(Collected data entries)
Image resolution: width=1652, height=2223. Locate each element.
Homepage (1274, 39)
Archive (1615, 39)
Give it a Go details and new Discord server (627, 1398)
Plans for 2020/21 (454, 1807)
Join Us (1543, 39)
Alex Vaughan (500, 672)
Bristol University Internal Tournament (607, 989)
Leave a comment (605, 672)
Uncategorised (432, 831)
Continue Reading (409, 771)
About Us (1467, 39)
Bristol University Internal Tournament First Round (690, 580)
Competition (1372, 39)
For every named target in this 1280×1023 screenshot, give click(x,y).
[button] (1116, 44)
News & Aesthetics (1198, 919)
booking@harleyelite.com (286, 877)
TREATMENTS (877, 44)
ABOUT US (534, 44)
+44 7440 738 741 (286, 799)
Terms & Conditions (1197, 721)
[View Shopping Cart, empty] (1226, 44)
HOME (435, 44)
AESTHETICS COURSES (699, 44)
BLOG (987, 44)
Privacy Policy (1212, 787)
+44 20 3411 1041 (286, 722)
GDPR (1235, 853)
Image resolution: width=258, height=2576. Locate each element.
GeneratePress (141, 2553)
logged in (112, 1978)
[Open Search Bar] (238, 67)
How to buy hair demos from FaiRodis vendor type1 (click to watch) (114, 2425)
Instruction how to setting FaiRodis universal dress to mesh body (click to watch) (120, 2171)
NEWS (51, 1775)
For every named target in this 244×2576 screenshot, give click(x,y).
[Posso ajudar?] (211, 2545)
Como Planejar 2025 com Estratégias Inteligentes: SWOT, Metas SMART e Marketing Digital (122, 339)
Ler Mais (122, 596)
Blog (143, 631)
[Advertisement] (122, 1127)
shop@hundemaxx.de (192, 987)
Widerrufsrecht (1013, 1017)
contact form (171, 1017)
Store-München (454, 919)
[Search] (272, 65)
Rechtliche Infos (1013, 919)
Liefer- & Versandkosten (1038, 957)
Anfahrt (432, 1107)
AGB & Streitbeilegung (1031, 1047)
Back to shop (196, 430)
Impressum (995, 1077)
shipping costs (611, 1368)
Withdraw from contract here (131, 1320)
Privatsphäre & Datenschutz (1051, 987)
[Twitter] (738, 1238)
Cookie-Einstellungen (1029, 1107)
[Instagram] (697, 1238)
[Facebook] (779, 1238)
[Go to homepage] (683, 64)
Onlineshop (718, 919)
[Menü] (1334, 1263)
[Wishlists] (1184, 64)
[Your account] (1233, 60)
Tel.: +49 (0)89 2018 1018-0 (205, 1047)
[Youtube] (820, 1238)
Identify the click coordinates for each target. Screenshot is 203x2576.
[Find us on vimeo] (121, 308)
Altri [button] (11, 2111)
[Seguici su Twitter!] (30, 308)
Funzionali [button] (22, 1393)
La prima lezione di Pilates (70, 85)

*Work to complete:* The lines to copy run from the start of the records above through the line holding "[View Shopping Cart, empty] (1226, 44)"; give them exactly, both ends included, and nothing else.

*Task answer:*
Image resolution: width=1652, height=2223. Locate each element.
Homepage (1274, 39)
Archive (1615, 39)
Give it a Go details and new Discord server (627, 1398)
Plans for 2020/21 (454, 1807)
Join Us (1543, 39)
Alex Vaughan (500, 672)
Bristol University Internal Tournament (607, 989)
Leave a comment (605, 672)
Uncategorised (432, 831)
Continue Reading (409, 771)
About Us (1467, 39)
Bristol University Internal Tournament First Round (690, 580)
Competition (1372, 39)
For every named target in this 1280×1023 screenshot, give click(x,y).
[button] (1116, 44)
News & Aesthetics (1198, 919)
booking@harleyelite.com (286, 877)
TREATMENTS (877, 44)
ABOUT US (534, 44)
+44 7440 738 741 (286, 799)
Terms & Conditions (1197, 721)
[View Shopping Cart, empty] (1226, 44)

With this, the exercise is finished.